А рыцарское копье уже целило в грудь и голову водителю. И рука в латной перчатке держала то копье крепко. И щит с небольшим вырезом вверху служил дополнительным упором. И крюк с правой стороны нагрудника – тоже.
Копье целило в грудь и голову…
Оставалась секунда. Нет – полсекунды.
Потом ударит тяжелый наконечник на длинном древке. Наконечник ударит первым. И если попадет, остальное будет не важно.
У Бурцева копья не было. Не было и щита. Но за приборную доску он нырнул вовремя. Мгновение, доля мгновения еще была у всадника, чтобы изменить направление удара. Тевтонский рыцарь изменил. Использовал этот последний миг.
Бурцев уже не видел, как копейный наконечник кивнул, опускаясь вниз – к передку разогнавшейся машины.
Но всем телом ощутил удар под капот – в решетку радиатора.
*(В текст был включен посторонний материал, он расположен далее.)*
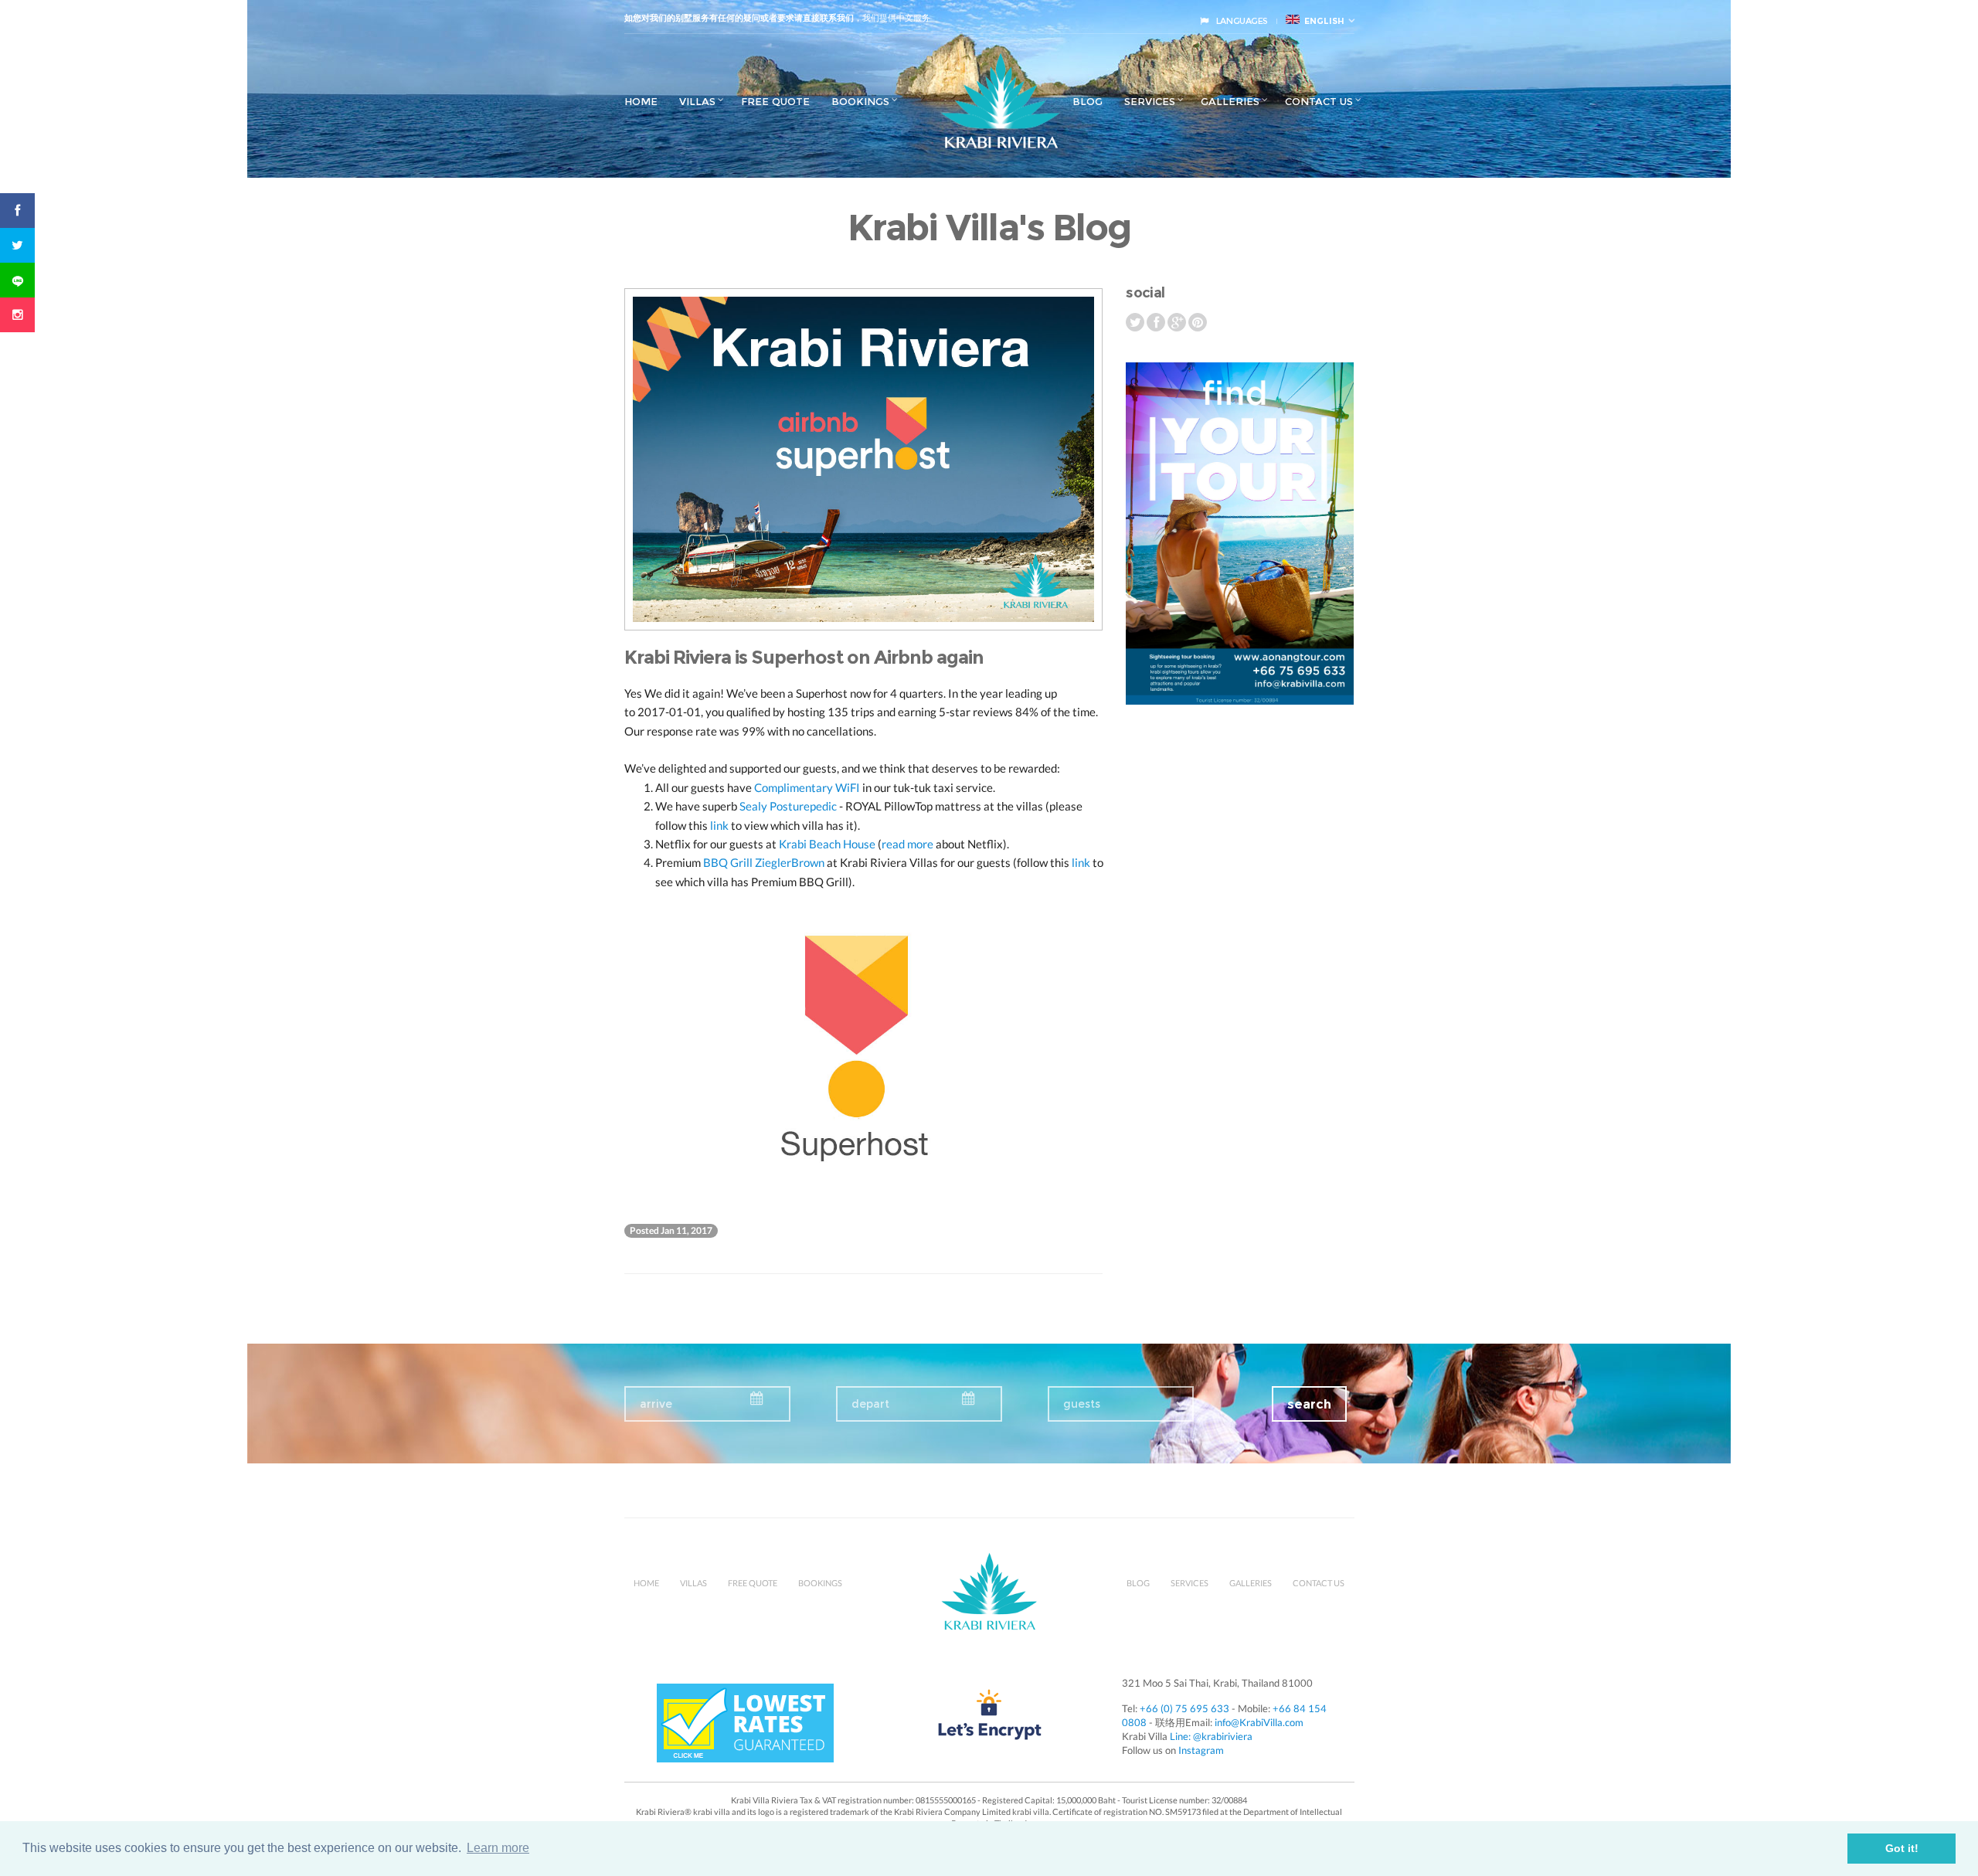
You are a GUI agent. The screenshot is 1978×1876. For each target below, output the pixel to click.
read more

Сокрушительный удар!
Треск.
Это переломилось хрупкое древко, оставив стальное острие с баннером в потрохах развороченного движка.
И – сразу – грохот, скрежет. Еще более страшный удар.
Это рухнула на капот и смяла кабину лошадиная туша, перегруженная железом.
И – звон металла где-то сзади. Крики.
Это выброшенный из седла всадник, перелетев через кузов, свалился на землю. Головой вниз. Песье забрало на свернутой шее рыцаря было обращено теперь к спине.
Машина еще ехала. По инерции. Некоторое время. Недолго.
Стучало спущенное колесо. Нет, кажись, целых два ската пробиты. Поймали по арбалетной стреле? Напоролись на отточенную сталь? Уже не важно.
Разбитый двигатель заглох. «Опель» встал.
Не прорвались! Не проехали!
Оставалось одно – драться. До конца.
Из кузова с яростными воплями выпрыгивали дружинники.
Скорчившись в перекошенной кабине, царапая руки о разбитое стекло, Бурцев судорожно пытался извлечь из-за сиденья «шмайсер». Извлек…
– Василь?! Ты там как?
В правую дверь ломился Дмитрий.
– Вацлав, жив?
В левую – Бурангул.
– Куда лезете, Дурни! Сам выберусь! К бою! Все – к бою! Занять круговую оборону!
Помятые двери заклинило. Обе. Выбираться пришлось другим путем. Бурцев ногами спихнул с капота хрипящую рыцарскую лошадь. Скатился сам по искореженному, мокрому от крови, скрипучему от блестящих осколков металлу.